Прямо перед собой он увидел сторожевые посты, на которых развевались красные флаги. Делегацию встречала группа китайцев в одинаковой оливкового цвета униформе, с красными звездами на фуражках и с красными же нарукавными повязками. Все пограничники были вооружены — «чтобы предупредить возможные конфликты», как им объяснили через переводчика. Макоумеру переводчик, естественно, не требовался, но он счел разумным не информировать окружающих о своем знании языка.
Членов комиссии провели через мост и усадили в другой поезд, который и должен был доставить их в Кантон. Всех их поместили в одно обитое красным бархатом купе, явно предназначенное для таких высоких делегаций — вряд ли обычных туристов встречают здесь ковровыми дорожками.
Гидом к ним приставили изящную молодую китаянку, и всю дорогу она показывала им из окон те достопримечательности, которыми правительство явно гордилось. При этом ее объяснения носили довольно странный характер: если кто-то из комиссии задавал ей вопрос о чем-то, что она оставляла без комментариев, она просто не отвечала, а тарабанила свое в рамках предписанной программы.
Макоумер почти сразу же отключился от ее певучего голоса: он знал, что она все равно не скажет ничего для него полезного. Трехсторонняя комиссия состояла на девяносто пять процентов из всяких отбросов и лишь на пять — из настоящих бизнесменов. Во всяком случае, у Макоумера был здесь и другой интерес, именно поэтому он принял предложение занять в комиссии определенный пост. Потому что тогда он мог проникнуть в Китай на вполне законных основаниях.
И, глядя в окно на проплывавшие сине-зеленые пейзажи, он, возможно, в тысячный раз задавал себе вопрос: что же делает жизнь здесь такой отличной от жизни на Западе?
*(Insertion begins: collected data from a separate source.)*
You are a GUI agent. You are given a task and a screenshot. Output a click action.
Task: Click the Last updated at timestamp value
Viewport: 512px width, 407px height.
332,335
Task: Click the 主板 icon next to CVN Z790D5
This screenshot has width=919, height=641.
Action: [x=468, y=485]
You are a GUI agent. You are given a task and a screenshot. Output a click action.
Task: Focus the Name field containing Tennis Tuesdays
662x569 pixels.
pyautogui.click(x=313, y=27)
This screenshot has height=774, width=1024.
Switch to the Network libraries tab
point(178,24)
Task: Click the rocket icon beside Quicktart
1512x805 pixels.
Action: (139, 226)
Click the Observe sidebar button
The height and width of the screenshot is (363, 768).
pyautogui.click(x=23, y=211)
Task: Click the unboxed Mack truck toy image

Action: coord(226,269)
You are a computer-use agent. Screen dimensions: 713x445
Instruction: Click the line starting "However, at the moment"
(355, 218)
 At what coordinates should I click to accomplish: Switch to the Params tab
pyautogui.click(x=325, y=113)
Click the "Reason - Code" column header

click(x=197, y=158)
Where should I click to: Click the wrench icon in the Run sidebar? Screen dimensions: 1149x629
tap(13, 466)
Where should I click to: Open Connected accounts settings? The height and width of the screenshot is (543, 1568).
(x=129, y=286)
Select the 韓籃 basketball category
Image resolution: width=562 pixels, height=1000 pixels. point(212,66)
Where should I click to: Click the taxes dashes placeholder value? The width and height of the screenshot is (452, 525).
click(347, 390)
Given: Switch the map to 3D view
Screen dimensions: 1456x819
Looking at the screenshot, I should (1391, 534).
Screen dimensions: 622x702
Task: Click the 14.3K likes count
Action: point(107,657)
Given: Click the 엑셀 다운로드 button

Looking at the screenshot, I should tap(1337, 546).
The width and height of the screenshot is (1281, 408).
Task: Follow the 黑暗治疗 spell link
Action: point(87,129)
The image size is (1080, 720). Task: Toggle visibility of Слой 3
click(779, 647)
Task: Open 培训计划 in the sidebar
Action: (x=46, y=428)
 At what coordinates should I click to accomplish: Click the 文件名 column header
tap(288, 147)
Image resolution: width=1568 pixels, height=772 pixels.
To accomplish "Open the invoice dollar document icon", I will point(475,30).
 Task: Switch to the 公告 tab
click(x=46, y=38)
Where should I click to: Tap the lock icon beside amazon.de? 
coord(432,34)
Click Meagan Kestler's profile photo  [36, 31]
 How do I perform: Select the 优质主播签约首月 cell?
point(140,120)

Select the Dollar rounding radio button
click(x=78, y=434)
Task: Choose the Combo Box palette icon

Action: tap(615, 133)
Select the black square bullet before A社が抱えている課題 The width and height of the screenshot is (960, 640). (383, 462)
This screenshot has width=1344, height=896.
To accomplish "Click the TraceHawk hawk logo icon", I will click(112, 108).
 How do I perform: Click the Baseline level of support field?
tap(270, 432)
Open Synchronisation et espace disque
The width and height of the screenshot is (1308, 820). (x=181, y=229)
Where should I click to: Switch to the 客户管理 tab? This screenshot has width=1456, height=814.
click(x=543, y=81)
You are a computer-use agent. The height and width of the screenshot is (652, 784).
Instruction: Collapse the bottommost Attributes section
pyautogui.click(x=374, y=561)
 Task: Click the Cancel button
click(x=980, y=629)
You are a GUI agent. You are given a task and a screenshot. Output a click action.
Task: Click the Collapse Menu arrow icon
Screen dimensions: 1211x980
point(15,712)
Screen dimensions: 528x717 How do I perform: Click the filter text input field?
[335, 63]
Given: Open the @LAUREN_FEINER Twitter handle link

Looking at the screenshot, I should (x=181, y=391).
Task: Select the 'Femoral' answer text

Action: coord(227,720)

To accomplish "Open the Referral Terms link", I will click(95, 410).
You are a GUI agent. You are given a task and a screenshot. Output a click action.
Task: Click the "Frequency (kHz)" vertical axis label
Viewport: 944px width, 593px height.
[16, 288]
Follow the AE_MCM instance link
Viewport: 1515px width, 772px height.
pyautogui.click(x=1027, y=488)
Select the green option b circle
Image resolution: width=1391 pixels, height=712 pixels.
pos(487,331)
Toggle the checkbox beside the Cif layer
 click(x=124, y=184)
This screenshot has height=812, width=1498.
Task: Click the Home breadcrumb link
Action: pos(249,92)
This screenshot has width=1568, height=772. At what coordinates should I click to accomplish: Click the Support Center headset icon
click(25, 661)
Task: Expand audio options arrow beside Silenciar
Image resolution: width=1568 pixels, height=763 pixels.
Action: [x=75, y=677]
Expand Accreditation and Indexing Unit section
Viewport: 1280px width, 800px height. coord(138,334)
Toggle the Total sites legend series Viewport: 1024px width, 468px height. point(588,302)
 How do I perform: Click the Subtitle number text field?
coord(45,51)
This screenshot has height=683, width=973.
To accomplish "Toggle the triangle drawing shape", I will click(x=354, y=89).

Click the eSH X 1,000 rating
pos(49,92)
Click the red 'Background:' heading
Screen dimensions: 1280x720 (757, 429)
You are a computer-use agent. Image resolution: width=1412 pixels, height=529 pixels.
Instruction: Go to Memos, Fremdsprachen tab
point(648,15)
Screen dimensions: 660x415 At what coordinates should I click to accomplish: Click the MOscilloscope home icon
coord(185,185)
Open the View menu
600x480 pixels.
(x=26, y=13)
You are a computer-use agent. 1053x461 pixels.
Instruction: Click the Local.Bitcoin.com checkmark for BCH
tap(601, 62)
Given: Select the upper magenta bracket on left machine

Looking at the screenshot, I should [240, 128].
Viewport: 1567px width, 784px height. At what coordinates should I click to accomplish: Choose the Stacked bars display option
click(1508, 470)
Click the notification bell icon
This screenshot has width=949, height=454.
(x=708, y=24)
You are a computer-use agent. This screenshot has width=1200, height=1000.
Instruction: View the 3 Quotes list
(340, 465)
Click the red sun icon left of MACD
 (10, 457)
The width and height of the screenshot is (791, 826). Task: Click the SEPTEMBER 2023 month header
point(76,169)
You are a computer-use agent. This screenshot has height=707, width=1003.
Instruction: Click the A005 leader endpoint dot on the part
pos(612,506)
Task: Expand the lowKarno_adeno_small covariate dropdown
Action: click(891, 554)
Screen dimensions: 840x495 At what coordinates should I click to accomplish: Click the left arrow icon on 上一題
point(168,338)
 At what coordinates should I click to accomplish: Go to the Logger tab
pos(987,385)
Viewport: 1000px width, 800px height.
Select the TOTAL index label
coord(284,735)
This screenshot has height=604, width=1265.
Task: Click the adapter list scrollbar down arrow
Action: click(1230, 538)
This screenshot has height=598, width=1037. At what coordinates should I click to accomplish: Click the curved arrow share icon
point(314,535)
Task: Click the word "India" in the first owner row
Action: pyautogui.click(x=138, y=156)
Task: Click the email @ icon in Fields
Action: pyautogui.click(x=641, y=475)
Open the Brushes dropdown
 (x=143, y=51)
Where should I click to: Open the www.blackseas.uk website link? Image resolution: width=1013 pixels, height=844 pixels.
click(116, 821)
Ум у него был холодный и расчетливый, поэтому он пытался отыскать логику даже в мистике. Ему казалось, что жизнь похожа на картинку-головоломку, но, поднапрягшись, ее можно разгадать. Если применить логику, отсортировать факты, разложить их по определенным категориям, классифицировать по степени важности, а затем, действовать так, как подсказывает собранная информация, можно сделать из хаоса четкую картину.
И, по правде говоря, если что и бесило его в Киеу, так это его непонимание подобной логики. Он верил в магию, а Макоумер ее отрицал. Это было одной из причин, почему Макоумер в свое время отправил его учиться в колледж в Париже. Он надеялся, что серьезное экономическое и философское образование изменит его способ мышления. До определенной степени так и произошло. Но Макоумер не учел тот факт, что его камбоджийский сын лишен чувства истории. Да и как он мог его обрести? Для кхмеров историю олицетворяли покрытые туманами древние здания и храмы Ангкор Вата, построенного кхмерским царем Суриаварманом II где-то между 1130 и 1150 годами нашей эры.